▶ [Materials provided]:

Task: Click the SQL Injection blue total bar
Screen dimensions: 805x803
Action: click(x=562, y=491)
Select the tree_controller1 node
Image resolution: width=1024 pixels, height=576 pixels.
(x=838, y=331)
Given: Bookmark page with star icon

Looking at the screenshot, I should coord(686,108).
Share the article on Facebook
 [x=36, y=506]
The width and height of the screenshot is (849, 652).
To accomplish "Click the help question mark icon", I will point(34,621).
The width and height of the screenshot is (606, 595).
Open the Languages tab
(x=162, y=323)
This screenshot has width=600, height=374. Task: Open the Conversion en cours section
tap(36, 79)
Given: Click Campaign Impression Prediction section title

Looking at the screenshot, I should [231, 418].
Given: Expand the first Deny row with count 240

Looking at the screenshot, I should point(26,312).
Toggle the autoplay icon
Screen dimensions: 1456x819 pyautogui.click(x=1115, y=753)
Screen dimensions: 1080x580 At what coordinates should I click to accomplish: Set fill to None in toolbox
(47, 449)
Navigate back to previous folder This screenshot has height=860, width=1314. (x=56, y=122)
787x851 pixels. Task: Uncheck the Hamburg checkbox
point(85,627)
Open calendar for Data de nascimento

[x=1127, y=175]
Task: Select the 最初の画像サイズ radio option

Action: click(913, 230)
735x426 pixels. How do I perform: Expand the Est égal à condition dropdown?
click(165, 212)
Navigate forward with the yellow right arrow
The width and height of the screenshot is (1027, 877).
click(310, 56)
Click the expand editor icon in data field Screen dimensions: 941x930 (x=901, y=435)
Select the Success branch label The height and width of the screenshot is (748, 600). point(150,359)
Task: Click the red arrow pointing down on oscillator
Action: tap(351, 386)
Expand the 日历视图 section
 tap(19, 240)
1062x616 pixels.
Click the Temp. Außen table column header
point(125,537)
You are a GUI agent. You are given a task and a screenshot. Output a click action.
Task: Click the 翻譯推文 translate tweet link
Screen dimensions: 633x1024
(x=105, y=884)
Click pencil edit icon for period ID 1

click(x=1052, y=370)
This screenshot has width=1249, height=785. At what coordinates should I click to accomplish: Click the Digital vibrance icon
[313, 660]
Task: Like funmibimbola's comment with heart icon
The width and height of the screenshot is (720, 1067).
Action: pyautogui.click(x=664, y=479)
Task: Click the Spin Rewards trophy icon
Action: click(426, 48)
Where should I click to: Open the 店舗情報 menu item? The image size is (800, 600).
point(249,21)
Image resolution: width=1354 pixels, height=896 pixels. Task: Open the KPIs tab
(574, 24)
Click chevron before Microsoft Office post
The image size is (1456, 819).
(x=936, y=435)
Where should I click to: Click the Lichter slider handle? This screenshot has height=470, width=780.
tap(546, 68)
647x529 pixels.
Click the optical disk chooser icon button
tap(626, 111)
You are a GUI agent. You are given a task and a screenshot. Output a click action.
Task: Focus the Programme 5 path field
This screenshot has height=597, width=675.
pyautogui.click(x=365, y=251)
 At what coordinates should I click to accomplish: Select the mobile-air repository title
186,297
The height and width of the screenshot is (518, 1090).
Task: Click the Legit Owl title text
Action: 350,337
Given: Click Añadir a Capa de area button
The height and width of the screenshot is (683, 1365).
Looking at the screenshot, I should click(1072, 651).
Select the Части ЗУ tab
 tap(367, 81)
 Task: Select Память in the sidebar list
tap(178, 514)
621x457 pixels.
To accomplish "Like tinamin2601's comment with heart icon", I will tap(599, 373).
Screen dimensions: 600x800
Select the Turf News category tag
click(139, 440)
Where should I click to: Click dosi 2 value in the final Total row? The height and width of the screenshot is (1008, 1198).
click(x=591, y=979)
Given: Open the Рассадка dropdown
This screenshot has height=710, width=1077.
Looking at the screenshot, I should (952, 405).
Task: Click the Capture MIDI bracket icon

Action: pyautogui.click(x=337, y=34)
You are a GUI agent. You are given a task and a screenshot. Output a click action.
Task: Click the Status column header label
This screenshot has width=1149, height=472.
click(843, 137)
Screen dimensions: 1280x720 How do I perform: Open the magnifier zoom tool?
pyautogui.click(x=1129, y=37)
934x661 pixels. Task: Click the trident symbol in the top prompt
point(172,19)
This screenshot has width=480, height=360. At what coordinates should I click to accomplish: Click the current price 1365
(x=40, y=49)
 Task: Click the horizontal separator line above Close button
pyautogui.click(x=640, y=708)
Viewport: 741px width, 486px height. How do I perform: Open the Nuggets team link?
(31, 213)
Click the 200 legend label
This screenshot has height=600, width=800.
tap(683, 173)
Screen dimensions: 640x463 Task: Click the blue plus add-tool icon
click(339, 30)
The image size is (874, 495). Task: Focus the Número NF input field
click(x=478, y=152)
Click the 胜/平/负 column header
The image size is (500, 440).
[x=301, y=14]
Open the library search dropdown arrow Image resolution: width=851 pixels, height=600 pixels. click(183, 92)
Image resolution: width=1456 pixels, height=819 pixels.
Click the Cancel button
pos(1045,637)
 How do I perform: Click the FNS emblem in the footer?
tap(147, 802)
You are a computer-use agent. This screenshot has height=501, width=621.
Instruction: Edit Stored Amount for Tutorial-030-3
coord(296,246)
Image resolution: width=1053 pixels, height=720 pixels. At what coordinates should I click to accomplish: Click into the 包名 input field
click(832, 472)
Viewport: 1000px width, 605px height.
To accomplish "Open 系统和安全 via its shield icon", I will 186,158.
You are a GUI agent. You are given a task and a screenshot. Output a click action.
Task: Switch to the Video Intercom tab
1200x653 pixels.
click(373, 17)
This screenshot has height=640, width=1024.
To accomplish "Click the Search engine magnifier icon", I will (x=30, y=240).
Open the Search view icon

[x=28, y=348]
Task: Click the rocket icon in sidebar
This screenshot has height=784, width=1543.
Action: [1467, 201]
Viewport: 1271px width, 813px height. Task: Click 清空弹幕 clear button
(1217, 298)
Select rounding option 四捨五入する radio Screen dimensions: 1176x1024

▶ [Problem statement]:
Among the entries above, the lines between the ones containing "Task: Select the 最初の画像サイズ radio option" and "Click the expand", inclusive, are to be transcribed exactly. No other line is to be given.

▶ [Completed task]:
Task: Select the 最初の画像サイズ radio option

Action: click(913, 230)
735x426 pixels. How do I perform: Expand the Est égal à condition dropdown?
click(165, 212)
Navigate forward with the yellow right arrow
The width and height of the screenshot is (1027, 877).
click(310, 56)
Click the expand editor icon in data field Screen dimensions: 941x930 (x=901, y=435)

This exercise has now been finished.